▸ **AIM 1**
Answer these questions using the theme park marketing piece below.
(a) At what hotel was the December meeting of Themed Entertainment Anonymous held?
(b) What other name does the piece give for the Production Code Administration?
(c) In what year did Mr. Hays write the quoted passage?
▸ **AIM 2**
Pick up the theme park marketing piece below after its last sentence and write the next part.

▸ **PASSAGE TO READ**
______________________________
Theme Park Ballyhoo!
Or
Turning Midway Dross into Theme Park Gold
for Just Pennies a Day!

By Dr. Elliot Forbes,
VP of Marketing for the Bluster Fund, Ltd.
(with Ashmont Braintree of Chunder, Ralph, Earle, and Buick Consultant Partners)

Note: the following was adapted from Mr. Forbes' rousing presentation during the December meeting of Themed Entertainment Anonymous held at the Great Wide Way Holiday Inn, Toledo, Texas. It has been adapted for DeScope with the near cooperation of Dr. Forbes.

-- E. Eddy" Edwards


Throughout the 1930's and 40's, the Production Code Administration (AKA: the Hay's Office) was established to make sure that the content of American motion pictures didn't lead to the corruption, downfall, and complete moral decay of movie goers across this great land. In 1934, Mr. Hays wrote:

". . . It was occasionally a strain . . . to deal with those pseudosophisticates [movie makers] in our midst. Had they been allowed to dominate the [movie] industry's thinking, they would have put the movies right back into the peep-show class, something fit only for Skid Row theatres and amusement parks." (Italics ours)
______________________________
▸ **MATERIAL PROVIDED**
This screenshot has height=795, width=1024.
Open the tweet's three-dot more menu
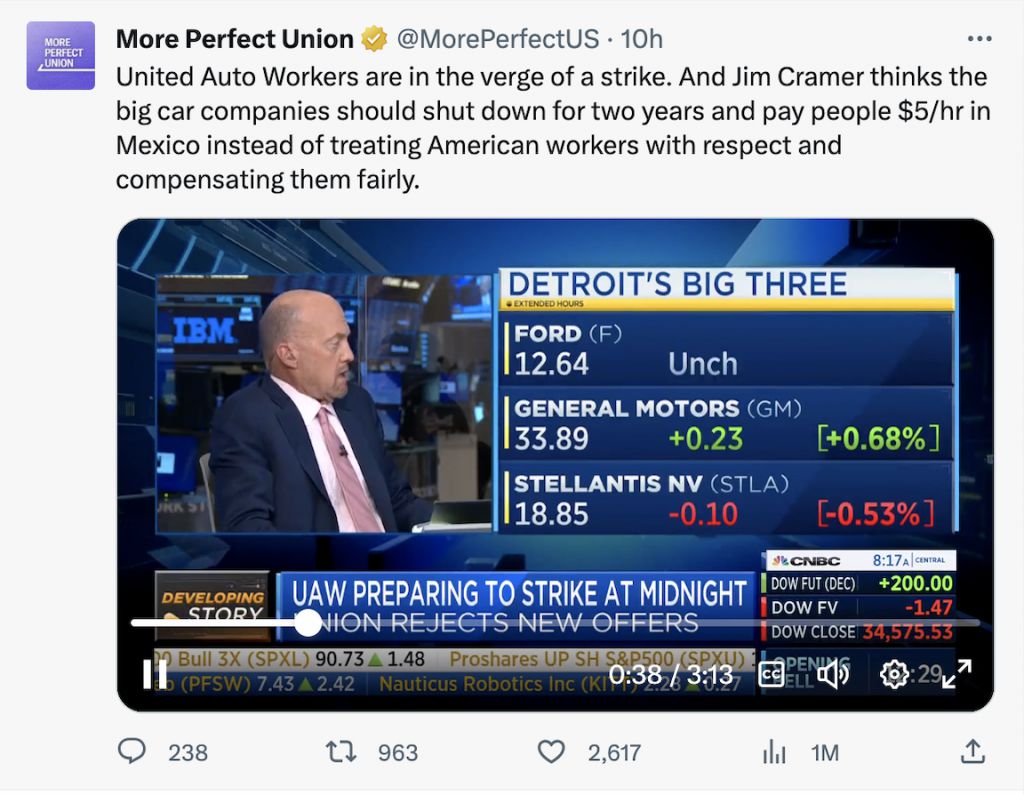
______________________________
▸ **RIGHT ANSWER 1**
(a) The Great Wide Way Holiday Inn, Toledo, Texas
(b) The Hay's Office
(c) 1934

▸ **RIGHT ANSWER 2**
The original intention of the Hays Office was to set strict guidelines as to what could and could not included in movies and how certain subjects were to be portrayed. Of course, what this did was to drive a certain breed of filmmaker into the underground, to create an entire system (if, indeed, "system" can be applied to such an unsystematic business) of exploitation films. Low, tawdry, cheaply made, they featured lurid tales of sin! Degradation! Drug abuse! Fast cars! And strip poker! Working outside of the studio system, these exploitation filmmakers relied on drumming up huge business for these cheap-jack flix of theirs by titillating the public, by hooking into their imaginations with promises of Things That The Public Knows Is Dangerous and Shameful!

So, what's all this movie history got to do with me and my theme park, amusement park, or family fun center? It can be described in just three simple little words...

Theme Park Ballyhoo!

"Something fit only for . . .amusement parks." Well, darn right Mr. Hays. Now, I hear you saying to yourself, "But Dr. Forbes! I run a respectable business. Since July 17th, 1955, we of the out of home/themed entertainment business have striven mightily to shake off the image of those ratty, World War II-era parks." True, true, all-too true. Over the last nearly half a century, the Mouse has done much to bring a truly heartwarming sense of play to the amusement centers of the world.

But now that everyone and their dog has themed this and name tagged that and guest experienced everything, what is there left for the independent operator to do to really stand out? Out-spend the Mouse? Yeah, sure...go ahead and try. The Mouse spends more on Chinese Chicken Salad and bottles of peach-flavored Snapple every month than the average so-called regional theme park spends in a year on salaries for it's employees, including pay-off money to hush up those dreadful "rubber head walk-around" character incidents.

Nope, what you need is something that you already have right under your many and varied noses: your collections of ancient, "seen it, done it, been there, carved my name in the seat" iron rides.

Here's the deal. What you need isn't the biggest, the fastest, the newest, the most expensive. What you need is the . . .

"Forbidden!"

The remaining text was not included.